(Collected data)
--------
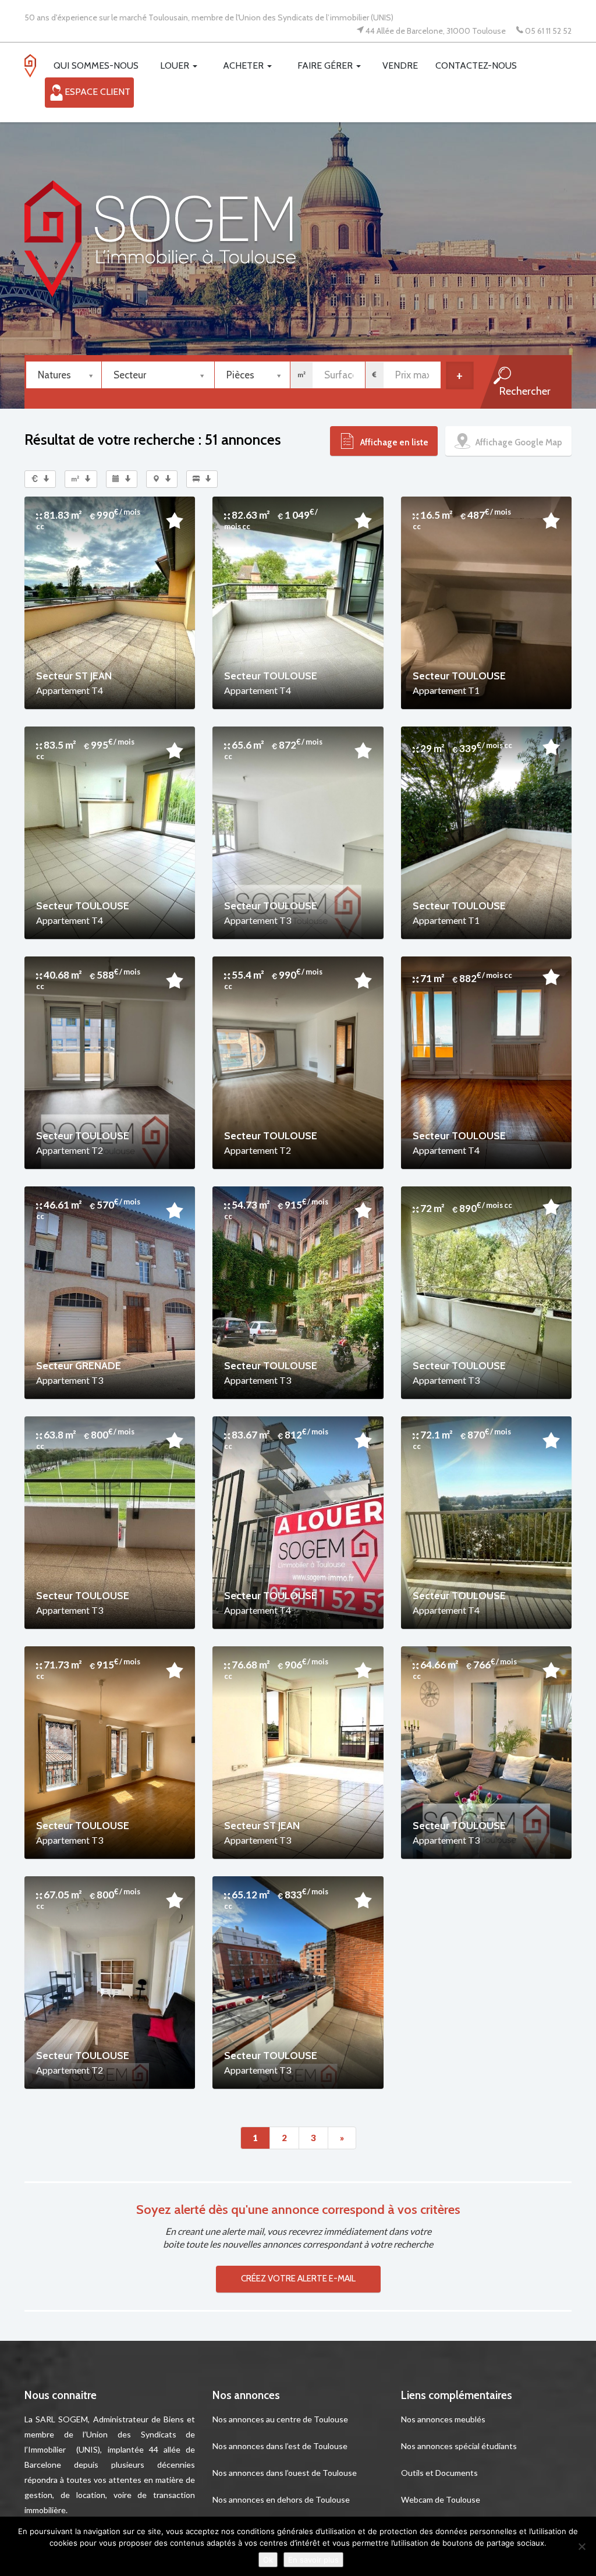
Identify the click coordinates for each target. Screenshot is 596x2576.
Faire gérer (326, 65)
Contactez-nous (476, 65)
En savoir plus (313, 2559)
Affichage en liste (393, 442)
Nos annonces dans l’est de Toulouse (279, 2446)
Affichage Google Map (518, 442)
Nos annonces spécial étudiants (459, 2446)
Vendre (400, 65)
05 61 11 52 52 (548, 30)
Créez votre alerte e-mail (298, 2278)
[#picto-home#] (34, 68)
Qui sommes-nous (96, 65)
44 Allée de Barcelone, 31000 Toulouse (436, 30)
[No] (581, 2546)
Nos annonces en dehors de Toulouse (281, 2499)
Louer (175, 65)
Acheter (244, 65)
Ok (268, 2559)
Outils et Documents (439, 2473)
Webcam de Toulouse (440, 2499)
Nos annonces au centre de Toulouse (280, 2419)
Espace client (97, 91)
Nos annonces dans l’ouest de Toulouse (284, 2473)
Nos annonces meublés (443, 2419)
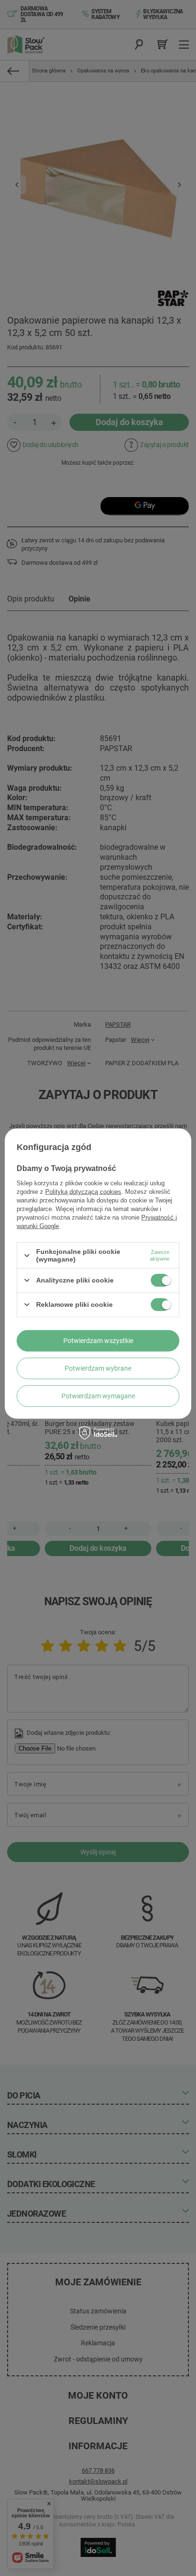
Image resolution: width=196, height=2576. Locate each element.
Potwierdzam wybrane (98, 1368)
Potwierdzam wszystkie (98, 1340)
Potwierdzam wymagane (98, 1396)
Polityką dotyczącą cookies (83, 1191)
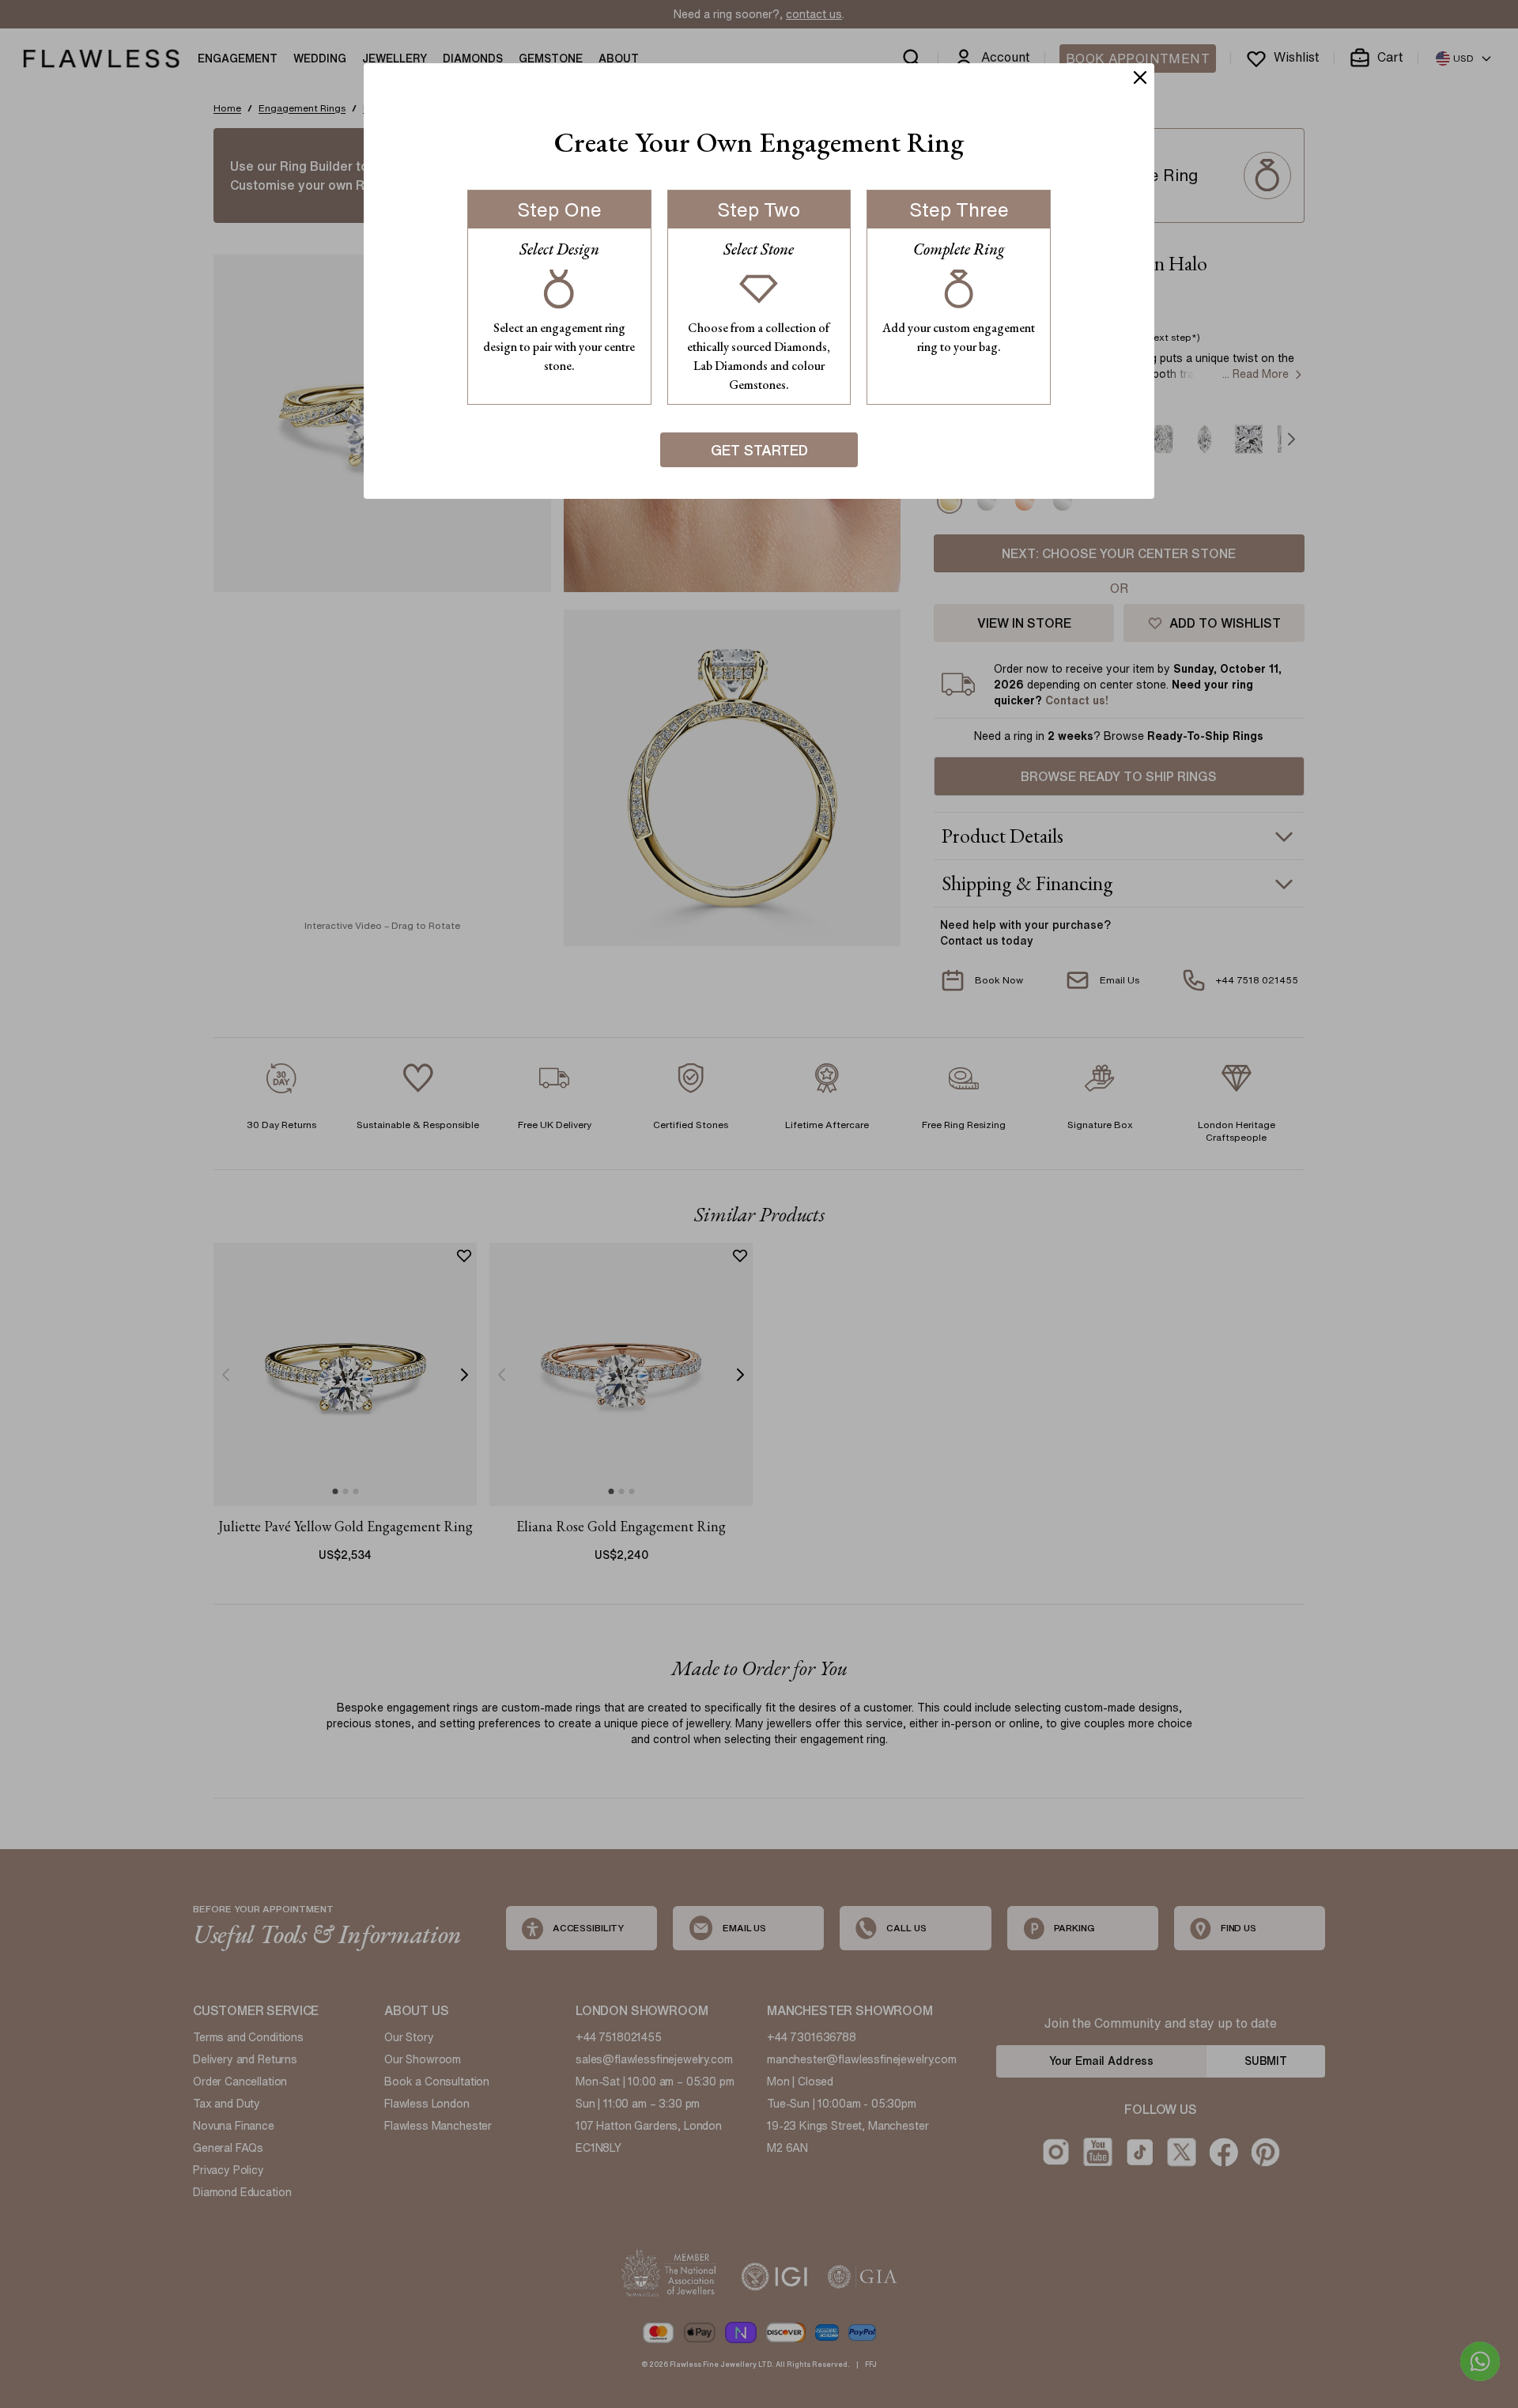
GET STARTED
--------
**To do:** Extract only the lines from the one that contains "[No] (581, 2546)" through the end of the records, inclusive, and omit every picture.

**Output for this exercise:**
[No] (581, 2546)
Nos annonces en dehors de Toulouse (281, 2499)
Louer (175, 65)
Acheter (244, 65)
Ok (268, 2559)
Outils et Documents (439, 2473)
Webcam de Toulouse (440, 2499)
Nos annonces au centre de Toulouse (280, 2419)
Espace client (97, 91)
Nos annonces dans l’ouest de Toulouse (284, 2473)
Nos annonces meublés (443, 2419)
Image resolution: width=196, height=2576. Locate each element.
Potwierdzam wybrane (98, 1368)
Potwierdzam wszystkie (98, 1340)
Potwierdzam wymagane (98, 1396)
Polityką dotyczącą cookies (83, 1191)
GET STARTED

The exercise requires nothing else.